Task to carry out: Put every entry below into a numbered list, one line per item, and leave out the blank lines.

☆ ☆ ☆

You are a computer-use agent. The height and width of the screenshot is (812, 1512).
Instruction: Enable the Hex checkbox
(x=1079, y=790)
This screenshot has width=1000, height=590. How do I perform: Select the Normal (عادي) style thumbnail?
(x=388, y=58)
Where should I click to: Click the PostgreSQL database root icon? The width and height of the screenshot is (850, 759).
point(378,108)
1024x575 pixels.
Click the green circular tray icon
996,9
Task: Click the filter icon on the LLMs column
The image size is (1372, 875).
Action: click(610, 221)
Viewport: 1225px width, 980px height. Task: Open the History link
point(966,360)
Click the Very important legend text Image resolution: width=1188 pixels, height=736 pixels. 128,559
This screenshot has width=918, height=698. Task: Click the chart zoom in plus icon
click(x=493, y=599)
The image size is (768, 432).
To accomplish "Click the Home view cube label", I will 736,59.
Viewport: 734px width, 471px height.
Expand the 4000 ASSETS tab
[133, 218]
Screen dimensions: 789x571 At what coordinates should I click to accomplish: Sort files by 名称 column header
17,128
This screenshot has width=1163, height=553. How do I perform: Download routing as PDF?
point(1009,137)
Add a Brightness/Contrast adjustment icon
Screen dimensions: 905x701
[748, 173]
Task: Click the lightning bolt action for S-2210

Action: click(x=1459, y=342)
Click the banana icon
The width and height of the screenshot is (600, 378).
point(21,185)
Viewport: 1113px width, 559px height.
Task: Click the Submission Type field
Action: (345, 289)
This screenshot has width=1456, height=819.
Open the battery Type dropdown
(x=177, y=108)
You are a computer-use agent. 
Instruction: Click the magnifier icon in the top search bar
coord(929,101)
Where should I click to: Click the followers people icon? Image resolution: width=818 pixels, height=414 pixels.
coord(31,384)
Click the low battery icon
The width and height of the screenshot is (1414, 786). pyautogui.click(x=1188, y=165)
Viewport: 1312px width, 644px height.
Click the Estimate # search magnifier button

☆ ☆ ☆

Correct response:
1. You are a computer-use agent. The height and width of the screenshot is (812, 1512).
2. Instruction: Enable the Hex checkbox
3. (x=1079, y=790)
4. This screenshot has width=1000, height=590. How do I perform: Select the Normal (عادي) style thumbnail?
5. (x=388, y=58)
6. Where should I click to: Click the PostgreSQL database root icon? The width and height of the screenshot is (850, 759).
7. point(378,108)
8. 1024x575 pixels.
9. Click the green circular tray icon
10. 996,9
11. Task: Click the filter icon on the LLMs column
12. The image size is (1372, 875).
13. Action: click(610, 221)
14. Viewport: 1225px width, 980px height. Task: Open the History link
15. point(966,360)
16. Click the Very important legend text Image resolution: width=1188 pixels, height=736 pixels. 128,559
17. This screenshot has width=918, height=698. Task: Click the chart zoom in plus icon
18. click(x=493, y=599)
19. The image size is (768, 432).
20. To accomplish "Click the Home view cube label", I will 736,59.
21. Viewport: 734px width, 471px height.
22. Expand the 4000 ASSETS tab
23. [133, 218]
24. Screen dimensions: 789x571 At what coordinates should I click to accomplish: Sort files by 名称 column header
25. 17,128
26. This screenshot has width=1163, height=553. How do I perform: Download routing as PDF?
27. point(1009,137)
28. Add a Brightness/Contrast adjustment icon
29. Screen dimensions: 905x701
30. [748, 173]
31. Task: Click the lightning bolt action for S-2210
32. Action: click(x=1459, y=342)
33. Click the banana icon
34. The width and height of the screenshot is (600, 378).
35. point(21,185)
36. Viewport: 1113px width, 559px height.
37. Task: Click the Submission Type field
38. Action: (345, 289)
39. This screenshot has width=1456, height=819.
40. Open the battery Type dropdown
41. (x=177, y=108)
42. You are a computer-use agent. 
43. Instruction: Click the magnifier icon in the top search bar
44. coord(929,101)
45. Where should I click to: Click the followers people icon? Image resolution: width=818 pixels, height=414 pixels.
46. coord(31,384)
47. Click the low battery icon
48. The width and height of the screenshot is (1414, 786). pyautogui.click(x=1188, y=165)
49. Viewport: 1312px width, 644px height.
50. Click the Estimate # search magnifier button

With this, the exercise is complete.